Шрифт:
Интервал:
Закладка:
– Зачем, – наконец сказала я, – зачем ей понадобилось это тебе рассказывать?
Возможно, уже тогда какая-то часть моего сознания заметила маленькую фигурку, которая приближалась к нам. Но даже если и так, я не могла увидеть ее по-настоящему. Я утратила способность воспринимать сигналы окружающего мира. Все потонуло в его словах, в его вкрадчивом голосе:
– Но, дорогуша, разве это не очевидно?
И внезапно все действительно стало очевидно. Память заключила в рамку события, которые разворачивались в тот вечер в доме Рут. Эта рамка сужалась, фокусировалась, заостряла внимание на том, что раньше казалось незначительными деталями. Деталями, которые я с такой наивностью упустила из виду. Вот Рут открывает нам дверь, но в том, как она здоровается, чувствуется что-то необычное. Вот ее лицо вытягивается, когда она узнает о голой женщине в моей гостиной. Она сразу же поднимается из-за кухонного стола, поворачивается спиной и начинает разбирать посудомоечную машину. Я тоже встаю и спрашиваю, что случилось.

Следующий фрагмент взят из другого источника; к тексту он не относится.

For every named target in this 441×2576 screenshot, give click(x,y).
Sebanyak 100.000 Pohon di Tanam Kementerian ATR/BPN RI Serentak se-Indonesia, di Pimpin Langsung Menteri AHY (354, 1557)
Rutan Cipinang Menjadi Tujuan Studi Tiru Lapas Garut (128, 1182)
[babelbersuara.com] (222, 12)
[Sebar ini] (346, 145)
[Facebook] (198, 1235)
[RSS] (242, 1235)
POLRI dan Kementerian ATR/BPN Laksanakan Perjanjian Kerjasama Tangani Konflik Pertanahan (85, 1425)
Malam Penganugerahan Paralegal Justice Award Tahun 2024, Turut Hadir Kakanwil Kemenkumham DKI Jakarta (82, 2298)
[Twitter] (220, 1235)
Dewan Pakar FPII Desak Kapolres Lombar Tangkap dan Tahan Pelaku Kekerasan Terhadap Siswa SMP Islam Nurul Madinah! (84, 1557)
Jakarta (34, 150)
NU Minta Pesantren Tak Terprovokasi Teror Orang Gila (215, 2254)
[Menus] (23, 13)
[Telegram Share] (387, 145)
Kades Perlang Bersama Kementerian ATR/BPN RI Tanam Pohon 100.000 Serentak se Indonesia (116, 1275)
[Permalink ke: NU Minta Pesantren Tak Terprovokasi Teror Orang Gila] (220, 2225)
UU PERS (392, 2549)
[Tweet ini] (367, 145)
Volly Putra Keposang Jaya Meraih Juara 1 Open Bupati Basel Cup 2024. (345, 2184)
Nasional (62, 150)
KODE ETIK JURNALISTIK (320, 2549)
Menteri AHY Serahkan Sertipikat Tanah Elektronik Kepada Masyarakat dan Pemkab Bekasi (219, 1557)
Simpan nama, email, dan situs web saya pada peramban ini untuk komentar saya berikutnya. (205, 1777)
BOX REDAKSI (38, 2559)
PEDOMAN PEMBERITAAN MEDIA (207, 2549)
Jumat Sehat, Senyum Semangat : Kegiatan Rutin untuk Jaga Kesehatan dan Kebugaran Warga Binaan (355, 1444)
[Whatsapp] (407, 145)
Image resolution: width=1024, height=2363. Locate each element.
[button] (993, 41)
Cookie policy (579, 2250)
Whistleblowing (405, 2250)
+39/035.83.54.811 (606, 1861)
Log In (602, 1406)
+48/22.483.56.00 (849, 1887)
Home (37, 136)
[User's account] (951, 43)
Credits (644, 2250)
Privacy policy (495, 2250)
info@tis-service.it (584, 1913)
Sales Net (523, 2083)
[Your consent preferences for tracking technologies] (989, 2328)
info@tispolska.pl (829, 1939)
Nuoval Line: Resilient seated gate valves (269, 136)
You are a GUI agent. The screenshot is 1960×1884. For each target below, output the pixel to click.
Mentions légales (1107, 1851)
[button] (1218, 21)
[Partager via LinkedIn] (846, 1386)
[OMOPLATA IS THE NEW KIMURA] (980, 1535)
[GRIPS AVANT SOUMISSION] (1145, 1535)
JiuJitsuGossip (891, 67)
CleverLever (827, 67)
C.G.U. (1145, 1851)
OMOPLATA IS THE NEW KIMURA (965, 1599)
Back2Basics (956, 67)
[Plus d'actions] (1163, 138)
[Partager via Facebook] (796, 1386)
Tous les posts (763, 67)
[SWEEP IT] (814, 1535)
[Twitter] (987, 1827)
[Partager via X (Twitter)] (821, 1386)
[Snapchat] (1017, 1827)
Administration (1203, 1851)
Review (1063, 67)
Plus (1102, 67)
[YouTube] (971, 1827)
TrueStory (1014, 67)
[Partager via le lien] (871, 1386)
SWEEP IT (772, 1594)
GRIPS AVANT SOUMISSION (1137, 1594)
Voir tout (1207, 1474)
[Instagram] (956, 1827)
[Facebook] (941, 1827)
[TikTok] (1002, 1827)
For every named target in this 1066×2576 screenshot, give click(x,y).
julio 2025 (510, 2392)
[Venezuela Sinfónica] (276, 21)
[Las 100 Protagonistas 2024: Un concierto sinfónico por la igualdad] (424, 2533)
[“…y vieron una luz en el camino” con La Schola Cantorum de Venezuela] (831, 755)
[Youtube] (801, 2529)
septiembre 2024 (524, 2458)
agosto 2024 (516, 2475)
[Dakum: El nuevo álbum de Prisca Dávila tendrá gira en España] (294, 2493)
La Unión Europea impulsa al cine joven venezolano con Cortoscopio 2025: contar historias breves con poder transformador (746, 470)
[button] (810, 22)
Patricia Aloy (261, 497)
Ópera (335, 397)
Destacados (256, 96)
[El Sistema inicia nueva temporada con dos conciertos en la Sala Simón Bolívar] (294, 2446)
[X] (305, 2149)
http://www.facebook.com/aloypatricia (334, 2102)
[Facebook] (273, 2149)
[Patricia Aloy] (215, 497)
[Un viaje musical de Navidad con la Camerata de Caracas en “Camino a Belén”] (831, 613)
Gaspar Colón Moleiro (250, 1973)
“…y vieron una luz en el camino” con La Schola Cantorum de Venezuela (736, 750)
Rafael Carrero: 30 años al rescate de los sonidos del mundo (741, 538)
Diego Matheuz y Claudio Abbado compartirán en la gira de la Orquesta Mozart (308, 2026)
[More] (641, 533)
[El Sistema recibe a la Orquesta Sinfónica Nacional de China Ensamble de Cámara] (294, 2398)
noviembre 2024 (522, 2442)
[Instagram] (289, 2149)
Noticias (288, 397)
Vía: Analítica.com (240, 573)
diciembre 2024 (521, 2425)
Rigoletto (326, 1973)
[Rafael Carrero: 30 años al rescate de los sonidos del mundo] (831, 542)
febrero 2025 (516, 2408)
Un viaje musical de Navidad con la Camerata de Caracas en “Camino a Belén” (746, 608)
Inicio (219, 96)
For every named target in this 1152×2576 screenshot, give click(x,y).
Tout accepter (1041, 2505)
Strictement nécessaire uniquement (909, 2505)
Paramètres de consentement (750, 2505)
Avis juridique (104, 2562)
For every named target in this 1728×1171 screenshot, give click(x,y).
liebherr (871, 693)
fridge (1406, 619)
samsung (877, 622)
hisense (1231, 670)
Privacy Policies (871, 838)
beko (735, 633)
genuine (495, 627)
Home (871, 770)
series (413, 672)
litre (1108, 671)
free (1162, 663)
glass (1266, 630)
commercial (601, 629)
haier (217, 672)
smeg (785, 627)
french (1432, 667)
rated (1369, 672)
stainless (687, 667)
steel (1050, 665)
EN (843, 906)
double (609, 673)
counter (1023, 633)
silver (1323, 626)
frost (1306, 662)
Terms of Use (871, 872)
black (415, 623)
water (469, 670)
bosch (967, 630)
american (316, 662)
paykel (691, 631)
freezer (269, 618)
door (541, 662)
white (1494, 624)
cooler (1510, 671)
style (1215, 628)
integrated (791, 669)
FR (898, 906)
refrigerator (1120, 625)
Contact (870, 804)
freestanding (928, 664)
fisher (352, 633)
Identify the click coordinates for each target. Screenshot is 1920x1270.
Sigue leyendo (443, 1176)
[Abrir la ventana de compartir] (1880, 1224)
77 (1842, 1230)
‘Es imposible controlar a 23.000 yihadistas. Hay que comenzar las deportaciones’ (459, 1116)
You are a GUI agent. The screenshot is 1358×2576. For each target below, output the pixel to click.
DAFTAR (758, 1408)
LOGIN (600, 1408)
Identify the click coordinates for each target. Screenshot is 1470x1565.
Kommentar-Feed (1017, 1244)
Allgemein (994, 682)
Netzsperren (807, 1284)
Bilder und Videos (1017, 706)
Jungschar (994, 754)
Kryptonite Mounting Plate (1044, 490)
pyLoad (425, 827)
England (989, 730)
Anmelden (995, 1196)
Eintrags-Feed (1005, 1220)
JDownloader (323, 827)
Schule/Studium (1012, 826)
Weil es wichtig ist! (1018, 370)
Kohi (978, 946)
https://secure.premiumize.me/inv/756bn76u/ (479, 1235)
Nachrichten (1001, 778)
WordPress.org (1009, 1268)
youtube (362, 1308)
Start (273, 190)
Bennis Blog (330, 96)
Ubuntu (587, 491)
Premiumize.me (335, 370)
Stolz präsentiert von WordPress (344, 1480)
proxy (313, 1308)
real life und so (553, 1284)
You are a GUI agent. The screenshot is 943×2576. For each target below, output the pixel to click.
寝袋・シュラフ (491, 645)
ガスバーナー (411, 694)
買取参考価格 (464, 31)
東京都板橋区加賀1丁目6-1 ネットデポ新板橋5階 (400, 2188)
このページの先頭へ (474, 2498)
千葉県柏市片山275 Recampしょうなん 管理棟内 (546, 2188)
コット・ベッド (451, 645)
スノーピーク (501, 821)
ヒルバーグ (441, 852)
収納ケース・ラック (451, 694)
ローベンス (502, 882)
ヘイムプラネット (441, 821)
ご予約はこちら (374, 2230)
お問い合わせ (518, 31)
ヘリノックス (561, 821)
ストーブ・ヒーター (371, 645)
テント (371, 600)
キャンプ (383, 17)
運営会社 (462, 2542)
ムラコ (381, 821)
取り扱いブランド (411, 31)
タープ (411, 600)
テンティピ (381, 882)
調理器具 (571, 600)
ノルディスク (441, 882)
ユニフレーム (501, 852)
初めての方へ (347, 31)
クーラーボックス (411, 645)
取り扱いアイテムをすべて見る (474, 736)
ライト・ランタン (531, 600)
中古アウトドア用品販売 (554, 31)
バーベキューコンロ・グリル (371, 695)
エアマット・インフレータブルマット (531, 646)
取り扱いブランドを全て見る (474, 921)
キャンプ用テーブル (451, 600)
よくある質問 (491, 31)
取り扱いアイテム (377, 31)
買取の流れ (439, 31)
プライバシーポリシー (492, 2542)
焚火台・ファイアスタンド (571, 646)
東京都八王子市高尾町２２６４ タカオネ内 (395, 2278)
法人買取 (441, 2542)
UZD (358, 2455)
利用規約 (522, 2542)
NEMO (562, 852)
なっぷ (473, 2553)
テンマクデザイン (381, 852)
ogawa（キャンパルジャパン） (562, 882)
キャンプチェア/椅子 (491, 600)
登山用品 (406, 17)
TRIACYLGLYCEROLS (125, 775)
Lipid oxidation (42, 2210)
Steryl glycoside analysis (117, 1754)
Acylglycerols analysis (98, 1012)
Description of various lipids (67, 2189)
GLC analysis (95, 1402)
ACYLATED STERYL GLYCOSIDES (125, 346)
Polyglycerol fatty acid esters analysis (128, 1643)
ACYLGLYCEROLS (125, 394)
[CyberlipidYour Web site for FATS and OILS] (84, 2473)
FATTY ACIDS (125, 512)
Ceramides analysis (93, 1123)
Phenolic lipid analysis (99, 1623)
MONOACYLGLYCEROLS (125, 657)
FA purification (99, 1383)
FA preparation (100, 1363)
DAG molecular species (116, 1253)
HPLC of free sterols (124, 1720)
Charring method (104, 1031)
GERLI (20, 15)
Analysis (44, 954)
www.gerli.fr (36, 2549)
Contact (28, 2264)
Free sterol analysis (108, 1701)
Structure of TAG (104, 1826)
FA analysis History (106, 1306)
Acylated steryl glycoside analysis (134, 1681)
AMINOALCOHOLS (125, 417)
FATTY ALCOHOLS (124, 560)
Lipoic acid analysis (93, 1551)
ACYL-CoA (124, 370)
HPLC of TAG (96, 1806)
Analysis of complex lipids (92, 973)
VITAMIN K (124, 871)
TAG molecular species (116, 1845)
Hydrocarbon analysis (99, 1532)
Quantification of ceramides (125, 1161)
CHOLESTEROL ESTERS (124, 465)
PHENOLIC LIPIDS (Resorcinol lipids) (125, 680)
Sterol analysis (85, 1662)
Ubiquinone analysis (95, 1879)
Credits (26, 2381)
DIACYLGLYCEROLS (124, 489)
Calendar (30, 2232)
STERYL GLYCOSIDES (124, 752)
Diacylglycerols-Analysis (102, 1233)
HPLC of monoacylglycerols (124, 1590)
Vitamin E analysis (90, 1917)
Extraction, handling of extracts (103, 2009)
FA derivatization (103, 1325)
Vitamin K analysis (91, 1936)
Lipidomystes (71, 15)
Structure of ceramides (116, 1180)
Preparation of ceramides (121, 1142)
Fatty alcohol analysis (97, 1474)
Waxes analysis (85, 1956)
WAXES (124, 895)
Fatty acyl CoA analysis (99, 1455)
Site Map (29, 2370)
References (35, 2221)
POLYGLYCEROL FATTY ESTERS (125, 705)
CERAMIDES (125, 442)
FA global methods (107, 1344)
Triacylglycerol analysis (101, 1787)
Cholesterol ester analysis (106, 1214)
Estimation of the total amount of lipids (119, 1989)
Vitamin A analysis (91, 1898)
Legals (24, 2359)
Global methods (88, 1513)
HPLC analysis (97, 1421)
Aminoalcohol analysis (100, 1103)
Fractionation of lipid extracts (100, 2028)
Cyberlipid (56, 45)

– У тебя чудесный муж, – был ответ. – Ты знала, на что идешь, когда выбрала его.
Наверное, я должна была обратить внимание на эту неожиданную реплику, так неподходящую Рут. Возможно, я должна была более явно проявить замешательство или ответить как-то иначе. Но тут на кухню вошла Грета и заявила, что хочет домой. Во мне бушевал хаос. Я была подавлена, я была в отчаянии. И тут эти слова, которые моя собственная дочь обрушила на меня. Одно повлекло за собой другое. Рука пронеслась по воздуху и опустилась на ее щеку. Быстро. Все произошло так быстро. Точно так же, как потом, два месяца спустя.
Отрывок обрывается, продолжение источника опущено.